Comparison to Multi-Token Prediction (MTP)
MTP introduces N parallel transformer heads, each predicting a specific future token offset, with the loss:
LMTP=−t=0∑Tn=1∑Nlog(Pθ(xt+n∣x0:t))
Empirical evidence shows that MTP's loss increases and converges more slowly for tokens further in the future, indicating the increased difficulty of the task.
Figure 2: Training loss of a small MTP transformer model with 16 MTP heads, demonstrating the increasing difficulty of predicting tokens at larger offsets.
TOP circumvents this by focusing on relative ordering rather than exact prediction, making the auxiliary objective more learnable and less sensitive to model size and window hyperparameters.
Experimental Results
Models of sizes 340M, 1.8B, and 7B were pretrained on the FineWeb-Edu dataset using NTP, MTP, and TOP objectives. Evaluation on eight standard NLP benchmarks (ARC Challenge, Lambada, PIQA, SciQ, Social IQa, TriviaQA, NaturalQuestions Open, HellaSwag) demonstrates that TOP consistently outperforms both NTP and MTP across most tasks and scales.
Key findings include:
- TOP achieves higher benchmark scores and lower perplexity than NTP and MTP, even as model size increases.

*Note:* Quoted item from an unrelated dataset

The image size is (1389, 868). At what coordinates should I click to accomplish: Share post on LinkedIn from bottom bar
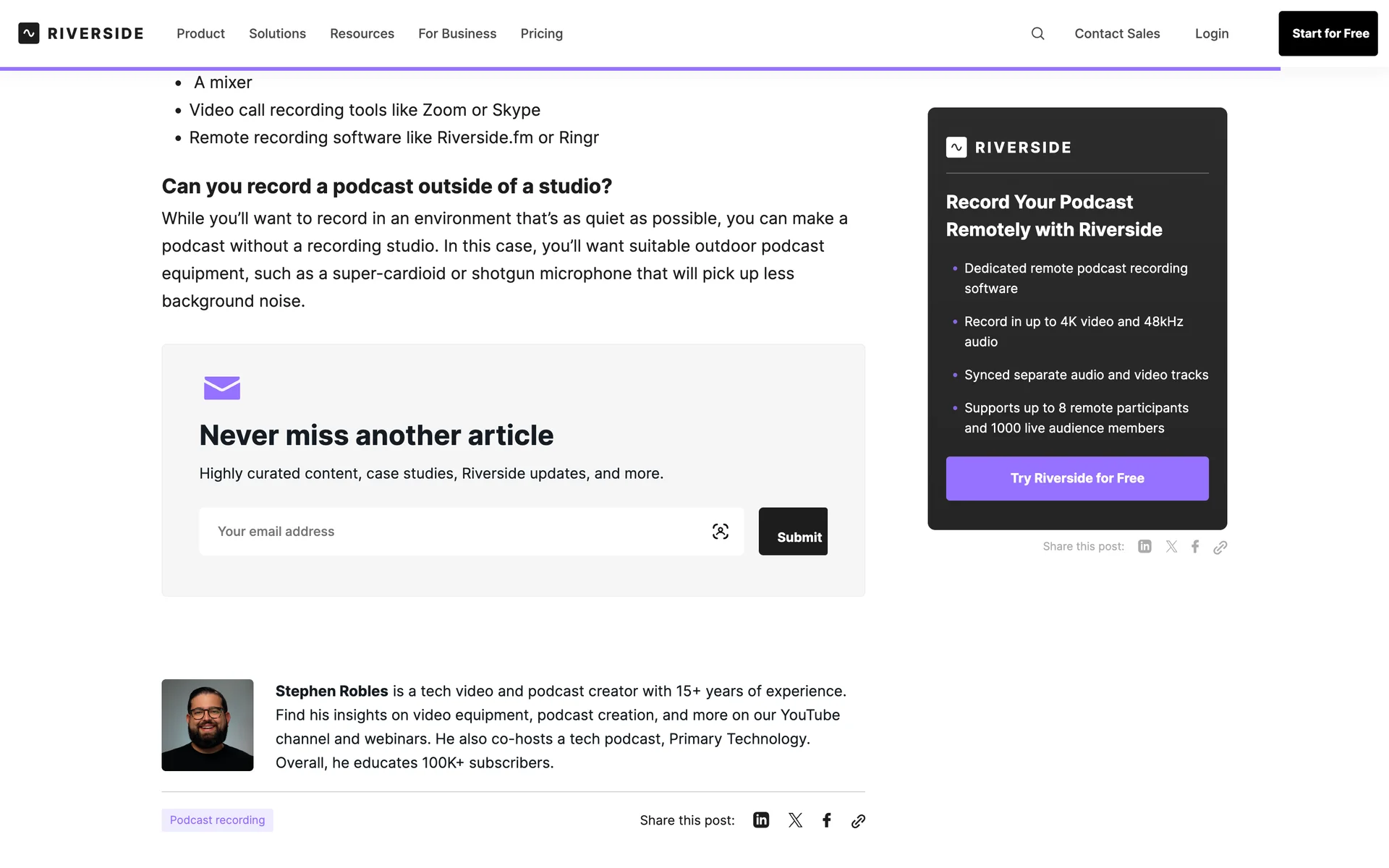point(760,820)
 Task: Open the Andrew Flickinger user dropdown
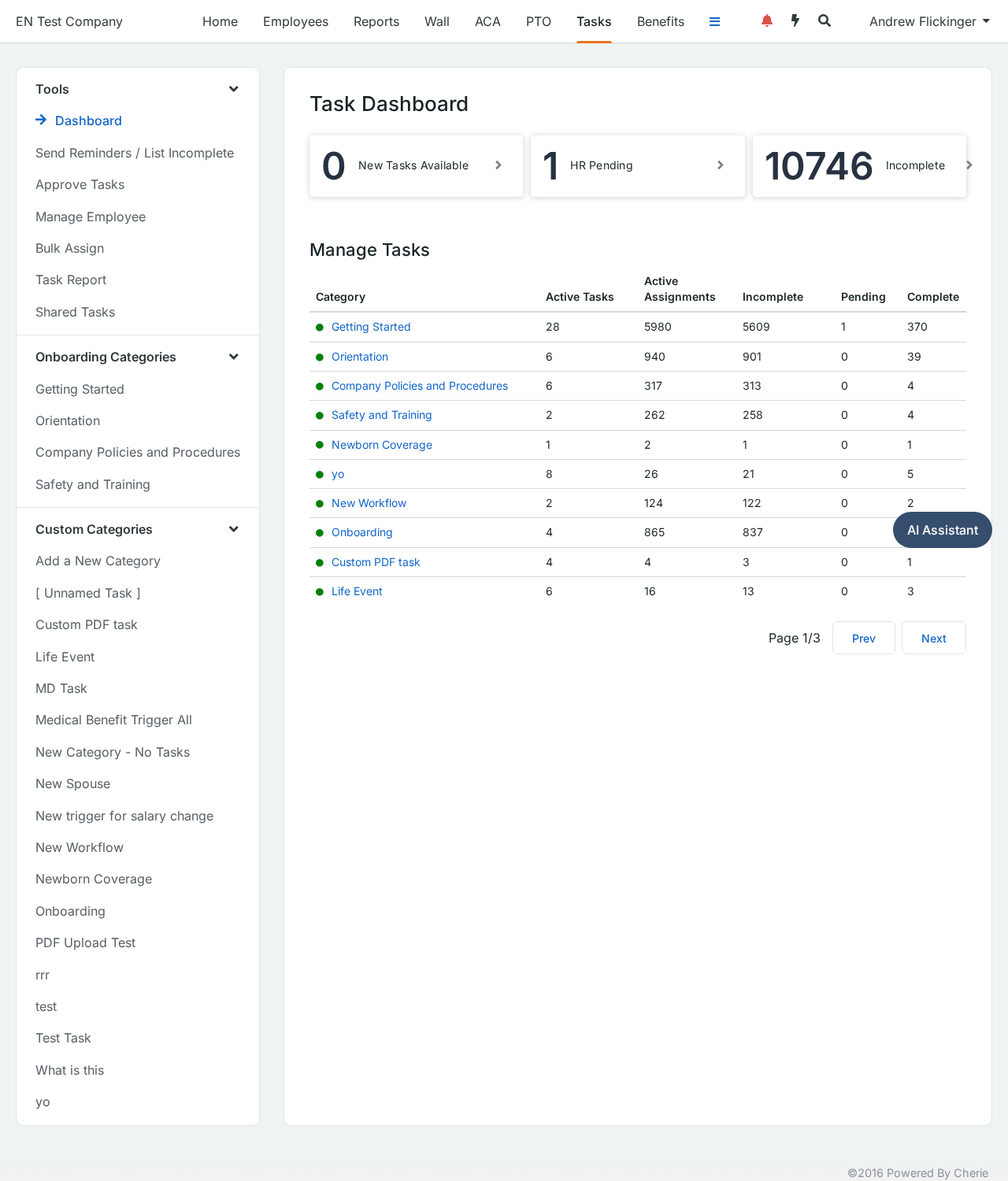929,21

- MTP shows competitive results for small models but underperforms at 7B parameters on non-coding tasks.
- TOP exhibits higher NTP training loss but better generalization, suggesting a regularization effect.
- TOP's architectural simplicity (single unembedding layer) enables efficient scaling and minimal compute overhead.

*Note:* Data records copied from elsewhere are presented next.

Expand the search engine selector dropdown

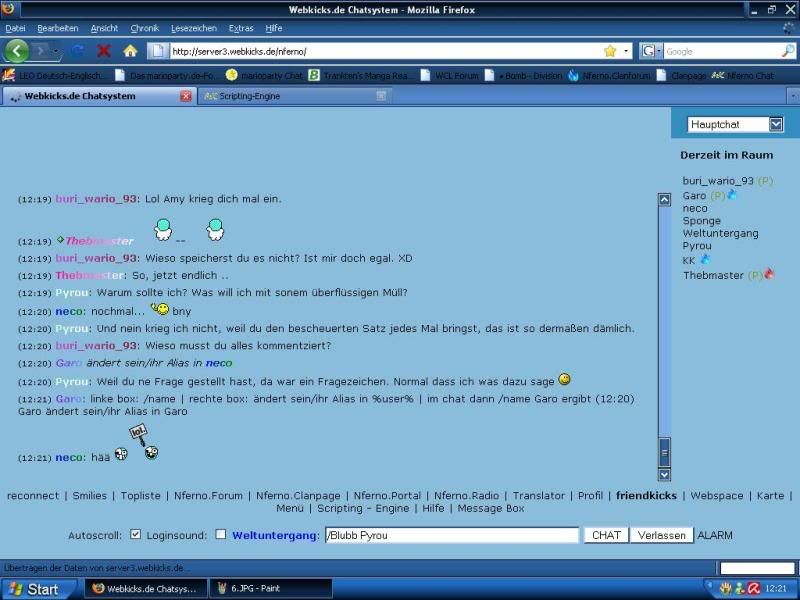point(651,51)
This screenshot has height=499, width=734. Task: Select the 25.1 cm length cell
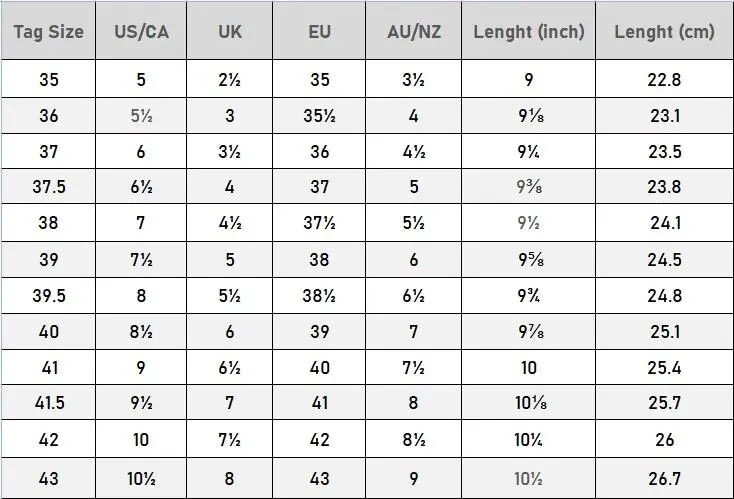pos(664,332)
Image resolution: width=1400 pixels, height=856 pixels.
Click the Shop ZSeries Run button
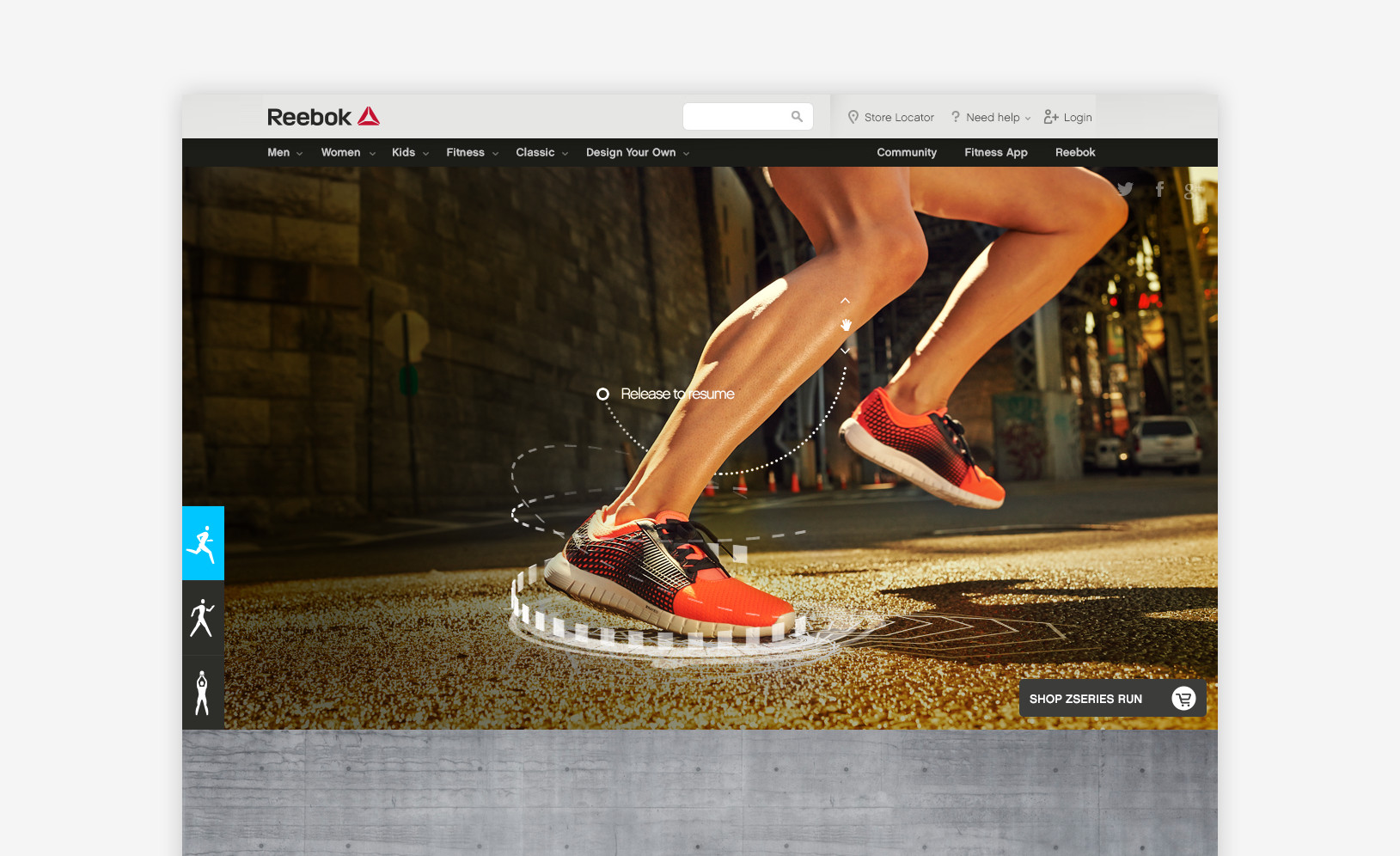tap(1112, 699)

These results indicate that TOP is a more effective and scalable auxiliary objective for general LLMing compared to MTP.
Practical and Theoretical Implications
The introduction of TOP has several practical advantages:
- Parameter Efficiency: Only one additional unembedding layer is required, regardless of window size, in contrast to MTP's multiple transformer layers.

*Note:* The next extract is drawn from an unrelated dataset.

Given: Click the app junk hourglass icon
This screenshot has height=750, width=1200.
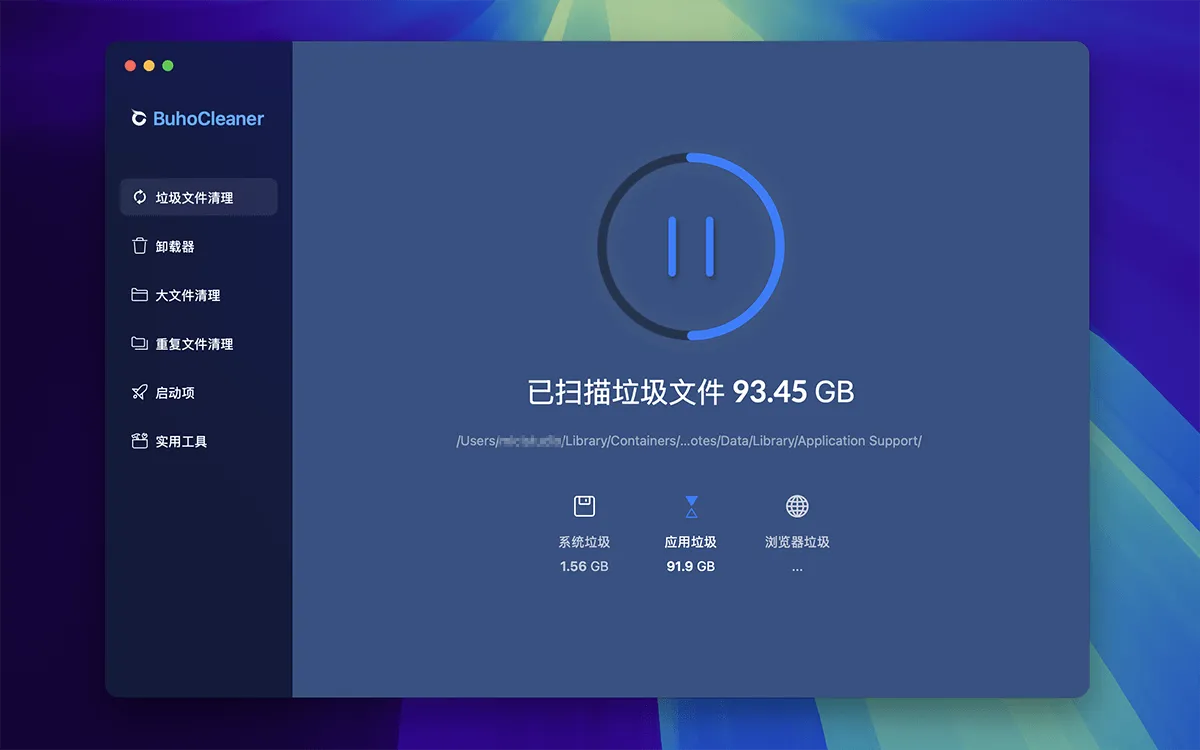Looking at the screenshot, I should point(691,506).
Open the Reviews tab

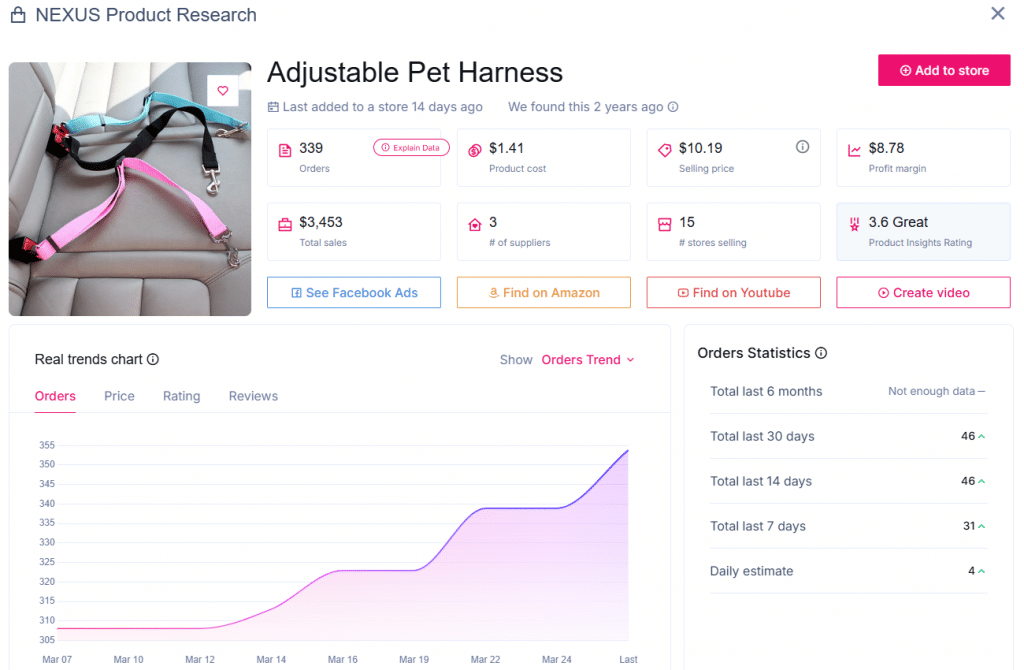[x=253, y=396]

- Scalability: TOP scales well with model size and window hyperparameters, making it suitable for large-scale LLM pretraining.
- Generalization: The regularization effect observed with TOP suggests improved generalization and reduced overfitting, particularly on limited datasets.
- Inference Compatibility: The TOP head is removed at inference, preserving the standard transformer architecture and generation capabilities.
Theoretically, TOP reframes auxiliary objectives in LLMing from exact prediction to ranking, aligning with advances in learning-to-rank literature. This relaxation of the prediction task may facilitate the learning of richer internal representations, potentially benefiting downstream tasks that require contextual reasoning and look-ahead capabilities.
Future Directions
The paper outlines several avenues for further research:
- Comparative analysis with DeepSeek V3's sequential MTP variant.
- Evaluation of TOP on generative tasks (summarization, coding) and synthetic reasoning benchmarks (star graph problem).
- Investigation of self-speculative decoding using TOP.
- Analysis of the regularization effect and its impact on generalization.
These directions will clarify the scope and limitations of TOP and its applicability to broader LLM training regimes.
Conclusion
Token Order Prediction (TOP) is presented as a scalable, parameter-efficient auxiliary objective for LLM pretraining. By shifting from exact future token prediction to ranking upcoming tokens by proximity, TOP overcomes the limitations of MTP and demonstrates superior performance on standard NLP benchmarks across multiple model sizes. The method's architectural simplicity and empirical effectiveness suggest its potential for widespread adoption in LLM training pipelines. Future work will further elucidate its benefits and extend its evaluation to generative and synthetic reasoning tasks.